Más allá de su utilidad en la polinización, muchas especies de abejas se encuentran en peligro. Aunque su presencia cerca de las zonas comunes puede causar temor debido a sus picaduras, es importante recordar que generalmente solo atacan si se sienten amenazadas. La mayoría de las especies, como las abejas solitarias, son inofensivas y suelen instalarse en huecos de persianas o ladrillos solo por unas semanas antes de partir.
Repelentes naturales y trucos caseros
Si deseas mantener a estos insectos lejos de tu terraza o ventanas sin recurrir a la violencia, existen diversos aromas y elementos naturales que actúan como repelentes efectivos:
- Café molido: Su aroma intenso es insoportable para las abejas. Coloca polvo de café en un recipiente ignífugo y préndele fuego suavemente; el humo espeso las mantendrá alejadas.
- Plantas aromáticas: Cultivar lavanda, menta, albahaca, citronela, eucalipto o laurel actúa como una barrera natural.
- Ajo: Machaca varios dientes de ajo, déjalos en agua durante unas horas y rocía la mezcla cerca de puertas y ventanas.
- Cítricos: Las cáscaras de naranja y limón, o el uso de atomizadores con su jugo, son excelentes disuasorios.
- Canela en polvo: Espolvorearla en las zonas de paso frecuente suele alejarlas de forma duradera.
- Bolsa de papel: Un truco sencillo consiste en inflar una bolsa de papel marrón y colgarla. Esto imita la apariencia de un nido de avispas (depredadores naturales), lo que disuade a muchas especies de acercarse.
- Otros repelentes: El alcanfor, las bolas de naftalina (usar con precaución por su toxicidad) y el aceite de almendras amargas también son opciones útiles para ahuyentar.

Manejo de colmenas y nidos
En el caso de encontrar un panal establecido, el método más efectivo combina el uso de humo, repelentes y, preferiblemente, la intervención profesional:
- Uso de humo: Es una señal de alerta para las abejas. Al quemar madera podrida o papel bajo la colmena, las abejas migran al interpretar un peligro, facilitando el traslado del panal. Realiza esta operación por la noche y mantén las ventanas cerradas.

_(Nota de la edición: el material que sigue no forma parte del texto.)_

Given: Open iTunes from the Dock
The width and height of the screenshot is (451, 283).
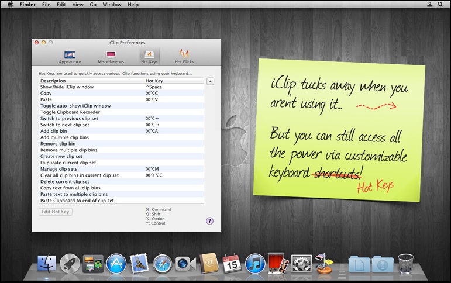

- Traslado profesional: Si el problema es complejo, lo ideal es contactar con un apicultor. Ellos cuentan con las herramientas y el conocimiento para retirar el panal de manera segura sin poner en riesgo la vida de los insectos.
Prevención de picaduras
Para disfrutar del aire libre con tranquilidad, sigue estas recomendaciones básicas:
- Evita el uso de perfumes o colonias con aromas fuertes, ya que atraen a los insectos.

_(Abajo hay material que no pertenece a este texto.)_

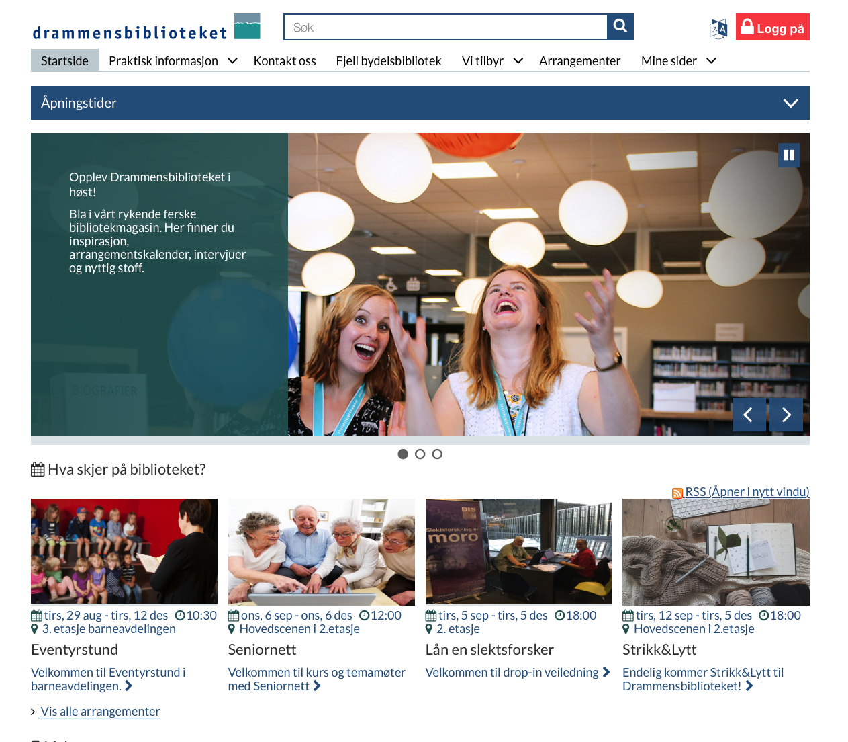Click the Søk search input field

pos(446,28)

- Evita vestir ropa de colores llamativos.
- Si una abeja se posa sobre ti, permanece lo más quieto posible. Muévete muy lentamente si es necesario, sin realizar movimientos bruscos.
Ante una picadura, la recomendación principal es aplicar hielo en la zona para reducir la inflamación. Es un falso mito que el barro ayude, ya que aumenta el riesgo de infección. Si la reacción es inusual o si eres alérgico, acude a un médico para que extraiga el aguijón correctamente.